BEGIN

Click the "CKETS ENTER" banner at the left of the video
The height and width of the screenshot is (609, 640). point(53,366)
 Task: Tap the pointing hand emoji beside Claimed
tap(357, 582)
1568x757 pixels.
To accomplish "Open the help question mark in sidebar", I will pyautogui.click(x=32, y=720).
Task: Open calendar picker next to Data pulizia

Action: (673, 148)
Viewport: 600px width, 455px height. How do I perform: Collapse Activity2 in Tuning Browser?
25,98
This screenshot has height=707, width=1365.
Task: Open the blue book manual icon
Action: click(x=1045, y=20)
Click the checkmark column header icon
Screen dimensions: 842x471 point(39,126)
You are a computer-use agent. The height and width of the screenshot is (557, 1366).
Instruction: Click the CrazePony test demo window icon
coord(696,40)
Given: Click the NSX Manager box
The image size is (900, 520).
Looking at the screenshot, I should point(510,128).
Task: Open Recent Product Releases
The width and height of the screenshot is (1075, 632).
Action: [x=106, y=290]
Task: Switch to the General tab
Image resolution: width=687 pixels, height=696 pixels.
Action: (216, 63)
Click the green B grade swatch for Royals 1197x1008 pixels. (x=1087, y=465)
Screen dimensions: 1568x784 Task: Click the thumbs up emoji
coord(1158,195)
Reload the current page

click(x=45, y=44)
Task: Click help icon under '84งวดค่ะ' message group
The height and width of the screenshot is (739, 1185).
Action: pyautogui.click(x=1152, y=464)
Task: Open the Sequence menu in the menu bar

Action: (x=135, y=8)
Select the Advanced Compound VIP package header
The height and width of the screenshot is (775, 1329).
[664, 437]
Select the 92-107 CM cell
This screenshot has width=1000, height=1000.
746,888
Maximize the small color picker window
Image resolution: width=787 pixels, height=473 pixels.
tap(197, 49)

END

**EXERCISE INSTRUCTIONS**
Word for word, every record must be given again.

**WRITTEN RESPONSE**
Click the "CKETS ENTER" banner at the left of the video
The height and width of the screenshot is (609, 640). point(53,366)
 Task: Tap the pointing hand emoji beside Claimed
tap(357, 582)
1568x757 pixels.
To accomplish "Open the help question mark in sidebar", I will pyautogui.click(x=32, y=720).
Task: Open calendar picker next to Data pulizia

Action: (673, 148)
Viewport: 600px width, 455px height. How do I perform: Collapse Activity2 in Tuning Browser?
25,98
This screenshot has height=707, width=1365.
Task: Open the blue book manual icon
Action: click(x=1045, y=20)
Click the checkmark column header icon
Screen dimensions: 842x471 point(39,126)
You are a computer-use agent. The height and width of the screenshot is (557, 1366).
Instruction: Click the CrazePony test demo window icon
coord(696,40)
Given: Click the NSX Manager box
The image size is (900, 520).
Looking at the screenshot, I should point(510,128).
Task: Open Recent Product Releases
The width and height of the screenshot is (1075, 632).
Action: [x=106, y=290]
Task: Switch to the General tab
Image resolution: width=687 pixels, height=696 pixels.
Action: (216, 63)
Click the green B grade swatch for Royals 1197x1008 pixels. (x=1087, y=465)
Screen dimensions: 1568x784 Task: Click the thumbs up emoji
coord(1158,195)
Reload the current page

click(x=45, y=44)
Task: Click help icon under '84งวดค่ะ' message group
The height and width of the screenshot is (739, 1185).
Action: pyautogui.click(x=1152, y=464)
Task: Open the Sequence menu in the menu bar

Action: (x=135, y=8)
Select the Advanced Compound VIP package header
The height and width of the screenshot is (775, 1329).
[664, 437]
Select the 92-107 CM cell
This screenshot has width=1000, height=1000.
746,888
Maximize the small color picker window
Image resolution: width=787 pixels, height=473 pixels.
tap(197, 49)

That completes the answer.